Pseudicius was provisionally placed alongside Icius that, despite looking superficially similar, has a different etymology. Indeed, Ekaterina Andreeva, Stefania Hęciak and Jerzy Prószyński looked to combine the genera in 1984. The two genera have similar spermathecal structure but work by Wayne Maddison in 1987 demonstrated that they have very different DNA. The two genera were placed in the tribe Heliophaninae alongside Afraflacilla and Marchena. The tribe is ubiquitous across most continents of the world. Maddison renamed the tribe Chrysillini in 2015. The tribe is a member of the clade Saltafresia within the subfamily Salticoida. A year later, in 2016, Jerzy Prószyński moved the species to the genus Afraflacilla on the basis of the shape of the copulatory organs. It was one of more than 40 species that were transferred between the two genera at the time. Afraflacilla had been created by Lucien Betland and Jacques Millot in 1941. It is also a member of the tribe Chrysillini.

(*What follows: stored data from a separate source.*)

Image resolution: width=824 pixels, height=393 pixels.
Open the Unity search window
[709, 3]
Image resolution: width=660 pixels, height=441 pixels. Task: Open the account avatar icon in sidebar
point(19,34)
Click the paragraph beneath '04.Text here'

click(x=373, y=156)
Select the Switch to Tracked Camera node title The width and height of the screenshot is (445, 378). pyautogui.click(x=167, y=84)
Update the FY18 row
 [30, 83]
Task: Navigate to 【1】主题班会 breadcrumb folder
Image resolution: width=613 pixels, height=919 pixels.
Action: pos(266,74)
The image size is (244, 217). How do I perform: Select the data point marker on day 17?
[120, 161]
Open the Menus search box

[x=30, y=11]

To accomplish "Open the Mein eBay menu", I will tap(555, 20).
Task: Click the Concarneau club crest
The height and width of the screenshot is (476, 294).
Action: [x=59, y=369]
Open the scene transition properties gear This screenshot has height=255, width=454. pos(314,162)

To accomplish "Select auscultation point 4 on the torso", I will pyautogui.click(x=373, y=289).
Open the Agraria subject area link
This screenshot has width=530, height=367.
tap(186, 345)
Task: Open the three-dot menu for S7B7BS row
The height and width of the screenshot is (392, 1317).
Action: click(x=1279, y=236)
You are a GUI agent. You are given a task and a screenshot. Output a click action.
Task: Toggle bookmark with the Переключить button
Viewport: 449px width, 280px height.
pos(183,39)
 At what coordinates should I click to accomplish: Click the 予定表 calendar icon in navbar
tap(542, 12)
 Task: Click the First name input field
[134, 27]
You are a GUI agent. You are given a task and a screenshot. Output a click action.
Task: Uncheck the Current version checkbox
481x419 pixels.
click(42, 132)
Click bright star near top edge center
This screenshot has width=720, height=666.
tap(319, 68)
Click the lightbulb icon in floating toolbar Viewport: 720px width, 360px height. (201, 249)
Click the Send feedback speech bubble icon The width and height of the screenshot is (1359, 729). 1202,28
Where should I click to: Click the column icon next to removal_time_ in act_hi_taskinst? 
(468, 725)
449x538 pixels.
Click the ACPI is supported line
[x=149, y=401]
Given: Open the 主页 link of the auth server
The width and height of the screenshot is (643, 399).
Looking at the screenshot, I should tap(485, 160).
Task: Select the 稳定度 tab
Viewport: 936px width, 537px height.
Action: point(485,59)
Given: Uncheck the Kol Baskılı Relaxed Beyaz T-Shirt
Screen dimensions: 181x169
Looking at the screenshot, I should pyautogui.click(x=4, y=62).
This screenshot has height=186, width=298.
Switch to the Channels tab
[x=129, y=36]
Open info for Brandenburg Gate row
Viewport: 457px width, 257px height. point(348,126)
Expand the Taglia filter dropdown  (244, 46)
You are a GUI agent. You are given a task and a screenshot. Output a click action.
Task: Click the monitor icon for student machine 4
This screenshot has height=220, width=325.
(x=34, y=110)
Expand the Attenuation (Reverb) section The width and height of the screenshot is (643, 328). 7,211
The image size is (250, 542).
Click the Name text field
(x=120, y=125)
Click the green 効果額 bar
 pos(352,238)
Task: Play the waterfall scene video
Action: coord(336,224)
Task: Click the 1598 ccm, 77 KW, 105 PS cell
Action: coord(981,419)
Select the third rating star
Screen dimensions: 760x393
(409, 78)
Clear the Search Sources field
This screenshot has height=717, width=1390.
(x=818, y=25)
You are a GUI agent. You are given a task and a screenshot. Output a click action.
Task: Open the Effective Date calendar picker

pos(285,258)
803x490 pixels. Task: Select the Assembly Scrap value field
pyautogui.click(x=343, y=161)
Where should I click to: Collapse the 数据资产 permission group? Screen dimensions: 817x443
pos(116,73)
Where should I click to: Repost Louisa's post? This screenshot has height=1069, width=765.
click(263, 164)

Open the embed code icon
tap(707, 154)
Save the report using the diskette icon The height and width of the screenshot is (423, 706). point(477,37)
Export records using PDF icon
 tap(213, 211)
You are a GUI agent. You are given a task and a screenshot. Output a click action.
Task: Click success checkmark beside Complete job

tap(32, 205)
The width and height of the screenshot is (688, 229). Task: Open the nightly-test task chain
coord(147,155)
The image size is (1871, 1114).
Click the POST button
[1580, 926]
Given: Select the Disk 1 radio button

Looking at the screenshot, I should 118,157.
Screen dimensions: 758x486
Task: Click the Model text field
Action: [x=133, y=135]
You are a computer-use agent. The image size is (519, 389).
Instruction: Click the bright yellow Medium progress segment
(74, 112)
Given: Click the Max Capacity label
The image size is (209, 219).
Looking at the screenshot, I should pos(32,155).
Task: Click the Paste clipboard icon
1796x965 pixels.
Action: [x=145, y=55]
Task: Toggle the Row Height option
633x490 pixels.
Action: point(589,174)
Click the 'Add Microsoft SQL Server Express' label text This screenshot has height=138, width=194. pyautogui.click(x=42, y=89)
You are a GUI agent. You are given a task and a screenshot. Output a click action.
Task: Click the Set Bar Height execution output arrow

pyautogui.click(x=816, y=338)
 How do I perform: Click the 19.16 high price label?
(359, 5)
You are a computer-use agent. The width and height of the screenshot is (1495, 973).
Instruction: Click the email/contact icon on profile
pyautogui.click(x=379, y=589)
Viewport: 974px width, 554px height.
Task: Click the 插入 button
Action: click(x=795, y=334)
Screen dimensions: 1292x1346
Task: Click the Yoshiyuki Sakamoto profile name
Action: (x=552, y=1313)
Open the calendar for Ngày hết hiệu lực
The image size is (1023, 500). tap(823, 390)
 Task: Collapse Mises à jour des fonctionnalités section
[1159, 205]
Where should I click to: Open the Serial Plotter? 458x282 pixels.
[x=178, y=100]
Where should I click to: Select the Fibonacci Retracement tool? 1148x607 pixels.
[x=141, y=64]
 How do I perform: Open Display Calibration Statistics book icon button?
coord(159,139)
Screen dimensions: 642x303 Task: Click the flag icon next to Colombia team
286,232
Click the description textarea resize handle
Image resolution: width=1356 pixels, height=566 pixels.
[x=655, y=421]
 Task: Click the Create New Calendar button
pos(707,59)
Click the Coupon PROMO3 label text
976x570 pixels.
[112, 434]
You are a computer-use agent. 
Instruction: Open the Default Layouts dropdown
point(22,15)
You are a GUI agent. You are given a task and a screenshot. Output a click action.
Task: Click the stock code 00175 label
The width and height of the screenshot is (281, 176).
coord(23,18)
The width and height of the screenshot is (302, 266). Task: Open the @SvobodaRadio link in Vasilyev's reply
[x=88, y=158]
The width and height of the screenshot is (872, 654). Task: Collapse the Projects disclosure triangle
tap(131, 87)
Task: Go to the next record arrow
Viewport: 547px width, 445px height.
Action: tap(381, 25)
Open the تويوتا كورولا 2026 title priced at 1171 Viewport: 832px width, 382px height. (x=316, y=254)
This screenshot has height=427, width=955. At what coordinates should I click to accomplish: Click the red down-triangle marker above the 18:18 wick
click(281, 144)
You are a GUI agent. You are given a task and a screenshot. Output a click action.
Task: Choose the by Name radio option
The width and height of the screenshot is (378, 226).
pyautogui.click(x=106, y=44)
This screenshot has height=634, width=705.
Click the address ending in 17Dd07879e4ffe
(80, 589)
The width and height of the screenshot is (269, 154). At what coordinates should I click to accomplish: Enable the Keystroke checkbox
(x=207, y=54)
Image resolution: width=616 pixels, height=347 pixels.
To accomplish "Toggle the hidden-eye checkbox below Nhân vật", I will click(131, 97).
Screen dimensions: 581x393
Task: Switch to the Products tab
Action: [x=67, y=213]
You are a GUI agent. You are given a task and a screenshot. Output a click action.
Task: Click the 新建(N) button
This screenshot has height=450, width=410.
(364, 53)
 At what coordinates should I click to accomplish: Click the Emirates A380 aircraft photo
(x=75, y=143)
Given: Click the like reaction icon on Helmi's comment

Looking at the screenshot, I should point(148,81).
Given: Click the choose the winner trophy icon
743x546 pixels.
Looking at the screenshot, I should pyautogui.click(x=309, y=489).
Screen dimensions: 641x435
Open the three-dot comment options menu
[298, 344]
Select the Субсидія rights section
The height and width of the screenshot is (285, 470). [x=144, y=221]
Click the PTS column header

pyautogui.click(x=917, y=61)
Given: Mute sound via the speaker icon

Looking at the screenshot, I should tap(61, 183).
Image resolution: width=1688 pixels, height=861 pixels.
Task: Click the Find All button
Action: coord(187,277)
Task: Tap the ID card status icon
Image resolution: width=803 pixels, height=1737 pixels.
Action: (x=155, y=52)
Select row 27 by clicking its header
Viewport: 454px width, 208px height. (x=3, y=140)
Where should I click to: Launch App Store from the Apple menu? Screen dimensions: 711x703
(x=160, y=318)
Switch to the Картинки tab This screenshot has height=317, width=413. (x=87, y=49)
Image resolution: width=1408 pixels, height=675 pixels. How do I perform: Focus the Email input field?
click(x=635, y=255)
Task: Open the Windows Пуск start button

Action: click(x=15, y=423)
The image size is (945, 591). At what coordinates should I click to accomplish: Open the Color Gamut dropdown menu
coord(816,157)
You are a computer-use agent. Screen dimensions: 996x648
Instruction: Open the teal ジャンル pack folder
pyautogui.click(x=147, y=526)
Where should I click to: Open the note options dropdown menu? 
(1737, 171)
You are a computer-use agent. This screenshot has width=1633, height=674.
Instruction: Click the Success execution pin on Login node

Prószyński allocated the genus to the Pseudiciines group of genera in 2017, which was named after the genus Pseudicius. They can be distinguished from other jumping spiders by their flattened and elongated body and characteristic colour patterns.

==Description==
The Fayda Jumper is a small spider with unique physical features. The spider's body is divided into two main parts, a cephalothorax and an abdomen. The cephalothorax that is typically 1.8 mm long and 1.3 mm wide. The female of this species have a carapace, the hard upper part of the cephalothorax, that is oval, low and brown, with a covering of dense light grey hairs. It has a darker brown eye field with long brown bristles near the eyes themselves. Some of the eyes are surrounded by short white hairs and white hairy patches. The spider's face, or clypeus, is low and also brown with white hairs. The mouthparts are unusual, with brown chelicerae, an orange labium and orange maxilae. The underside of the carapace, or sternum, is yellow. The abdomen is typically 2.9 mm long and 1.4 mm wide. It is an elongated oval that is greyish-beige, darker to the end, with a pattern of an indistinct light patch in the centre and two light patches to the rear. The front edges and sides are whitish. The underside of the abdomen is whitish with silver marking formed of translucent crystals. The spinnerets are grey. The spider's legs are yellow with brown leg hairs. The front pair of legs are thicker and have spines on them. The spider has stridulatory apparatus that is typical for the genus. The spider rubs its front legs against a row of fine hairs on the side of the carapace.

The spider has unusual copulatory organs. The epigyne has two large pockets to the front that are placed very closely together. The copulatory openings lead to long winding insemination ducts. The ducts have slight sclerotization near the entrances. The receptacles, or spermathecae, are large. The combination of the greater number of loops in its insemination ducts and larger spermathecae help distinguish the species from the related Afraflacilla tamaricis, another genus that had also been previously allocated to the genus Pseudicius. Otherwise, the distinctive pattern on the abdomen is the feature that most helps identify the species. The male has not been described.

==Behaviour==
Like many jumping spiders, the Fayda Jumper, Afraflacilla fayda, does not spin webs to capture prey. Instead, it will hunt at night amongst foliage.

==Distribution and habitat==
Afraflacilla fayda is endemic to the United Arab Emirates. The male holotype was found near al Ain] al-Fayda in the Emirate of Abu Dhabi in 2005. It has also been discovered in Mushrif Park in the Emirate of Dubai. The spider has been observed living amongst the leaves of Prosopis cineraria trees in vegetated dunes.